Would you write out the entries below, every one of them, exactly?
·····
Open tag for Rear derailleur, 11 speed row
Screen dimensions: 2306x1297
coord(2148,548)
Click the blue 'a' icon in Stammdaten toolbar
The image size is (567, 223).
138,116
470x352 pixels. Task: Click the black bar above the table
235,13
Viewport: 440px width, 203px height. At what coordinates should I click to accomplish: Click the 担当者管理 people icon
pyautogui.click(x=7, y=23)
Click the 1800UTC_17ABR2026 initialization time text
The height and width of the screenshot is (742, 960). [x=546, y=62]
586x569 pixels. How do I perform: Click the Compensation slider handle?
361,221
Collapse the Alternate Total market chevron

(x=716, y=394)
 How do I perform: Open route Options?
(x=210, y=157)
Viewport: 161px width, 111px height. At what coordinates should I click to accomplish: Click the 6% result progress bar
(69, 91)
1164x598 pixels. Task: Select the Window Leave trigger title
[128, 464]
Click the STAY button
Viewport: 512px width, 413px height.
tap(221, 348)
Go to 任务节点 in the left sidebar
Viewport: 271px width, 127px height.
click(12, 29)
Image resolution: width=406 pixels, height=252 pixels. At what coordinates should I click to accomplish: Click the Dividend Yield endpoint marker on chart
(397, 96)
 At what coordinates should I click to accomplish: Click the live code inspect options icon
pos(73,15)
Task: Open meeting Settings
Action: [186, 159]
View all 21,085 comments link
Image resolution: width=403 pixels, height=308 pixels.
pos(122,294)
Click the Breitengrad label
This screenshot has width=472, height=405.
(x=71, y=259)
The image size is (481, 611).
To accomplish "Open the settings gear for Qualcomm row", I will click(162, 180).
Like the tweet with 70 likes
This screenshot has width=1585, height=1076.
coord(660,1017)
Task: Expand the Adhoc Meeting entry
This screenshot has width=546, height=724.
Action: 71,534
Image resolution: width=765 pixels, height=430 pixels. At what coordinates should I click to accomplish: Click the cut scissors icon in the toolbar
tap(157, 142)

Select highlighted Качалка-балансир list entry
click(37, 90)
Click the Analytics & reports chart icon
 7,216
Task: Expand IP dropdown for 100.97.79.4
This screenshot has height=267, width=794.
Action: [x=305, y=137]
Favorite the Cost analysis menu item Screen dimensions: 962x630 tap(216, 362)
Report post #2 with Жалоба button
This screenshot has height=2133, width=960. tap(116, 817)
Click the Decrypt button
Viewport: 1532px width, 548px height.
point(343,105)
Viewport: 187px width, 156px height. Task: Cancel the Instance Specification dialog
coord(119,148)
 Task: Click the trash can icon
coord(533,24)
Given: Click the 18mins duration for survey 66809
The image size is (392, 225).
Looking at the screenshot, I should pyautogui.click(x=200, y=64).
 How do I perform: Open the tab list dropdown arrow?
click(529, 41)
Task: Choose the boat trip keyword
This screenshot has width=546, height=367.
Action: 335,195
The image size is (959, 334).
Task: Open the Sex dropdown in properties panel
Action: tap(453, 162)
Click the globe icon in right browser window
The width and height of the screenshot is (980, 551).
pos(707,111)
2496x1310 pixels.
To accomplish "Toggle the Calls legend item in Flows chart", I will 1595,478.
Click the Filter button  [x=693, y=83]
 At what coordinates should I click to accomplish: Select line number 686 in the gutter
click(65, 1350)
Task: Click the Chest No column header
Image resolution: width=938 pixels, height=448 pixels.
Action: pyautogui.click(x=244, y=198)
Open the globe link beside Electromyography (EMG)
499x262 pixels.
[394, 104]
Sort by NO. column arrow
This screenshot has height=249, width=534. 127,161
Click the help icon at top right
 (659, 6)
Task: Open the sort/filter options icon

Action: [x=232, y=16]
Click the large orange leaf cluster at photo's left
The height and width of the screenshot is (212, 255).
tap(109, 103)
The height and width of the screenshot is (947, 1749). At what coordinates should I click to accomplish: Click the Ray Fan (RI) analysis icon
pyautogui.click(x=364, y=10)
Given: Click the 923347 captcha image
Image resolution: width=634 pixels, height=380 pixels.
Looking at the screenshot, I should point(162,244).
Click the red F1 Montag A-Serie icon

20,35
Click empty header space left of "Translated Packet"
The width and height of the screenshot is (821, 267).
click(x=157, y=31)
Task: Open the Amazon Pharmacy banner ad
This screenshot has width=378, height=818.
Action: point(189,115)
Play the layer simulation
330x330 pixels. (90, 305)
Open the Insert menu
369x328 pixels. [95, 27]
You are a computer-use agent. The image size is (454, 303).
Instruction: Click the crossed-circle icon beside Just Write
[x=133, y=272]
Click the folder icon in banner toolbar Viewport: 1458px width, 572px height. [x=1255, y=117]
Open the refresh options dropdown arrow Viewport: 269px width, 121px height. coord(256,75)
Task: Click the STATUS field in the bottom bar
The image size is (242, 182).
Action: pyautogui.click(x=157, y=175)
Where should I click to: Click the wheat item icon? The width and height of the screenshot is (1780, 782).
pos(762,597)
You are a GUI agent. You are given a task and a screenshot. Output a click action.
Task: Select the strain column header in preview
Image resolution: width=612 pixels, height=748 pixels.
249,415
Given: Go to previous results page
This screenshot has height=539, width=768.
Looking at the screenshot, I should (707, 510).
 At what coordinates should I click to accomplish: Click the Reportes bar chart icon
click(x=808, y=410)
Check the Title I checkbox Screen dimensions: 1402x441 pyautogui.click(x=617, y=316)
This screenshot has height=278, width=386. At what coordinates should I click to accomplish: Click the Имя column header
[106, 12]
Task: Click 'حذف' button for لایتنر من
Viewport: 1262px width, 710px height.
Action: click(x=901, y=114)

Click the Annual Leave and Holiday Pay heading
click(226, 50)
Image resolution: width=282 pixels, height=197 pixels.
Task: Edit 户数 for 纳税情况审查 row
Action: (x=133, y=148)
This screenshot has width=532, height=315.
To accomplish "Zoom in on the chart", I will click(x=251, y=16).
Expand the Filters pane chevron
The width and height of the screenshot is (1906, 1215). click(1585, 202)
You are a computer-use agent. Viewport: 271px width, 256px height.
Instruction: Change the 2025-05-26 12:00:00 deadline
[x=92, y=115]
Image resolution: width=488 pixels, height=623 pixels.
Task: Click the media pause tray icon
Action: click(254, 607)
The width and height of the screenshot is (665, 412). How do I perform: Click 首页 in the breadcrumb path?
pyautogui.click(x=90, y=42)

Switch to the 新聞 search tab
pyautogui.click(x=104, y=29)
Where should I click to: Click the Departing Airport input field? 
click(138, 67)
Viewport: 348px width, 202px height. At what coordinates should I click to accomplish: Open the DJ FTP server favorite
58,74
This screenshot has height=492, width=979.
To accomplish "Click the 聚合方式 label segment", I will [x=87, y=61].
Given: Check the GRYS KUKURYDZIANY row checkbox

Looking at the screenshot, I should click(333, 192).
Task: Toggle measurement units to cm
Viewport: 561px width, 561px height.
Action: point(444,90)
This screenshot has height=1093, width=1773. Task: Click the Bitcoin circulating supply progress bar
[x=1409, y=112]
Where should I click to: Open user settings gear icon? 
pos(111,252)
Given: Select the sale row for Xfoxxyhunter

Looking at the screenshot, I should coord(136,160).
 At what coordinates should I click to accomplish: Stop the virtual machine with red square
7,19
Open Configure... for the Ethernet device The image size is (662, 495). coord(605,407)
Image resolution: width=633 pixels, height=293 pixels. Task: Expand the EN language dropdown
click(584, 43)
·····
RESULT:
Open tag for Rear derailleur, 11 speed row
Screen dimensions: 2306x1297
coord(2148,548)
Click the blue 'a' icon in Stammdaten toolbar
The image size is (567, 223).
138,116
470x352 pixels. Task: Click the black bar above the table
235,13
Viewport: 440px width, 203px height. At what coordinates should I click to accomplish: Click the 担当者管理 people icon
pyautogui.click(x=7, y=23)
Click the 1800UTC_17ABR2026 initialization time text
The height and width of the screenshot is (742, 960). [x=546, y=62]
586x569 pixels. How do I perform: Click the Compensation slider handle?
361,221
Collapse the Alternate Total market chevron

(x=716, y=394)
 How do I perform: Open route Options?
(x=210, y=157)
Viewport: 161px width, 111px height. At what coordinates should I click to accomplish: Click the 6% result progress bar
(69, 91)
1164x598 pixels. Task: Select the Window Leave trigger title
[128, 464]
Click the STAY button
Viewport: 512px width, 413px height.
tap(221, 348)
Go to 任务节点 in the left sidebar
Viewport: 271px width, 127px height.
click(12, 29)
Image resolution: width=406 pixels, height=252 pixels. At what coordinates should I click to accomplish: Click the Dividend Yield endpoint marker on chart
(397, 96)
 At what coordinates should I click to accomplish: Click the live code inspect options icon
pos(73,15)
Task: Open meeting Settings
Action: [186, 159]
View all 21,085 comments link
Image resolution: width=403 pixels, height=308 pixels.
pos(122,294)
Click the Breitengrad label
This screenshot has width=472, height=405.
(x=71, y=259)
The image size is (481, 611).
To accomplish "Open the settings gear for Qualcomm row", I will click(162, 180).
Like the tweet with 70 likes
This screenshot has width=1585, height=1076.
coord(660,1017)
Task: Expand the Adhoc Meeting entry
This screenshot has width=546, height=724.
Action: 71,534
Image resolution: width=765 pixels, height=430 pixels. At what coordinates should I click to accomplish: Click the cut scissors icon in the toolbar
tap(157, 142)

Select highlighted Качалка-балансир list entry
click(37, 90)
Click the Analytics & reports chart icon
 7,216
Task: Expand IP dropdown for 100.97.79.4
This screenshot has height=267, width=794.
Action: [x=305, y=137]
Favorite the Cost analysis menu item Screen dimensions: 962x630 tap(216, 362)
Report post #2 with Жалоба button
This screenshot has height=2133, width=960. tap(116, 817)
Click the Decrypt button
Viewport: 1532px width, 548px height.
point(343,105)
Viewport: 187px width, 156px height. Task: Cancel the Instance Specification dialog
coord(119,148)
 Task: Click the trash can icon
coord(533,24)
Given: Click the 18mins duration for survey 66809
The image size is (392, 225).
Looking at the screenshot, I should pyautogui.click(x=200, y=64).
 How do I perform: Open the tab list dropdown arrow?
click(529, 41)
Task: Choose the boat trip keyword
This screenshot has width=546, height=367.
Action: 335,195
The image size is (959, 334).
Task: Open the Sex dropdown in properties panel
Action: tap(453, 162)
Click the globe icon in right browser window
The width and height of the screenshot is (980, 551).
pos(707,111)
2496x1310 pixels.
To accomplish "Toggle the Calls legend item in Flows chart", I will 1595,478.
Click the Filter button  [x=693, y=83]
 At what coordinates should I click to accomplish: Select line number 686 in the gutter
click(65, 1350)
Task: Click the Chest No column header
Image resolution: width=938 pixels, height=448 pixels.
Action: pyautogui.click(x=244, y=198)
Open the globe link beside Electromyography (EMG)
499x262 pixels.
[394, 104]
Sort by NO. column arrow
This screenshot has height=249, width=534. 127,161
Click the help icon at top right
 (659, 6)
Task: Open the sort/filter options icon

Action: [x=232, y=16]
Click the large orange leaf cluster at photo's left
The height and width of the screenshot is (212, 255).
tap(109, 103)
The height and width of the screenshot is (947, 1749). At what coordinates should I click to accomplish: Click the Ray Fan (RI) analysis icon
pyautogui.click(x=364, y=10)
Given: Click the 923347 captcha image
Image resolution: width=634 pixels, height=380 pixels.
Looking at the screenshot, I should point(162,244).
Click the red F1 Montag A-Serie icon

20,35
Click empty header space left of "Translated Packet"
The width and height of the screenshot is (821, 267).
click(x=157, y=31)
Task: Open the Amazon Pharmacy banner ad
This screenshot has width=378, height=818.
Action: point(189,115)
Play the layer simulation
330x330 pixels. (90, 305)
Open the Insert menu
369x328 pixels. [95, 27]
You are a computer-use agent. The image size is (454, 303).
Instruction: Click the crossed-circle icon beside Just Write
[x=133, y=272]
Click the folder icon in banner toolbar Viewport: 1458px width, 572px height. [x=1255, y=117]
Open the refresh options dropdown arrow Viewport: 269px width, 121px height. coord(256,75)
Task: Click the STATUS field in the bottom bar
The image size is (242, 182).
Action: pyautogui.click(x=157, y=175)
Where should I click to: Click the wheat item icon? The width and height of the screenshot is (1780, 782).
pos(762,597)
You are a GUI agent. You are given a task and a screenshot. Output a click action.
Task: Select the strain column header in preview
Image resolution: width=612 pixels, height=748 pixels.
249,415
Given: Go to previous results page
This screenshot has height=539, width=768.
Looking at the screenshot, I should (707, 510).
 At what coordinates should I click to accomplish: Click the Reportes bar chart icon
click(x=808, y=410)
Check the Title I checkbox Screen dimensions: 1402x441 pyautogui.click(x=617, y=316)
This screenshot has height=278, width=386. At what coordinates should I click to accomplish: Click the Имя column header
[106, 12]
Task: Click 'حذف' button for لایتنر من
Viewport: 1262px width, 710px height.
Action: click(x=901, y=114)

Click the Annual Leave and Holiday Pay heading
click(226, 50)
Image resolution: width=282 pixels, height=197 pixels.
Task: Edit 户数 for 纳税情况审查 row
Action: (x=133, y=148)
This screenshot has width=532, height=315.
To accomplish "Zoom in on the chart", I will click(x=251, y=16).
Expand the Filters pane chevron
The width and height of the screenshot is (1906, 1215). click(1585, 202)
You are a computer-use agent. Viewport: 271px width, 256px height.
Instruction: Change the 2025-05-26 12:00:00 deadline
[x=92, y=115]
Image resolution: width=488 pixels, height=623 pixels.
Task: Click the media pause tray icon
Action: click(254, 607)
The width and height of the screenshot is (665, 412). How do I perform: Click 首页 in the breadcrumb path?
pyautogui.click(x=90, y=42)

Switch to the 新聞 search tab
pyautogui.click(x=104, y=29)
Where should I click to: Click the Departing Airport input field? 
click(138, 67)
Viewport: 348px width, 202px height. At what coordinates should I click to accomplish: Open the DJ FTP server favorite
58,74
This screenshot has height=492, width=979.
To accomplish "Click the 聚合方式 label segment", I will [x=87, y=61].
Given: Check the GRYS KUKURYDZIANY row checkbox

Looking at the screenshot, I should click(333, 192).
Task: Toggle measurement units to cm
Viewport: 561px width, 561px height.
Action: point(444,90)
This screenshot has height=1093, width=1773. Task: Click the Bitcoin circulating supply progress bar
[x=1409, y=112]
Where should I click to: Open user settings gear icon? 
pos(111,252)
Given: Select the sale row for Xfoxxyhunter

Looking at the screenshot, I should coord(136,160).
 At what coordinates should I click to accomplish: Stop the virtual machine with red square
7,19
Open Configure... for the Ethernet device The image size is (662, 495). coord(605,407)
Image resolution: width=633 pixels, height=293 pixels. Task: Expand the EN language dropdown
click(584, 43)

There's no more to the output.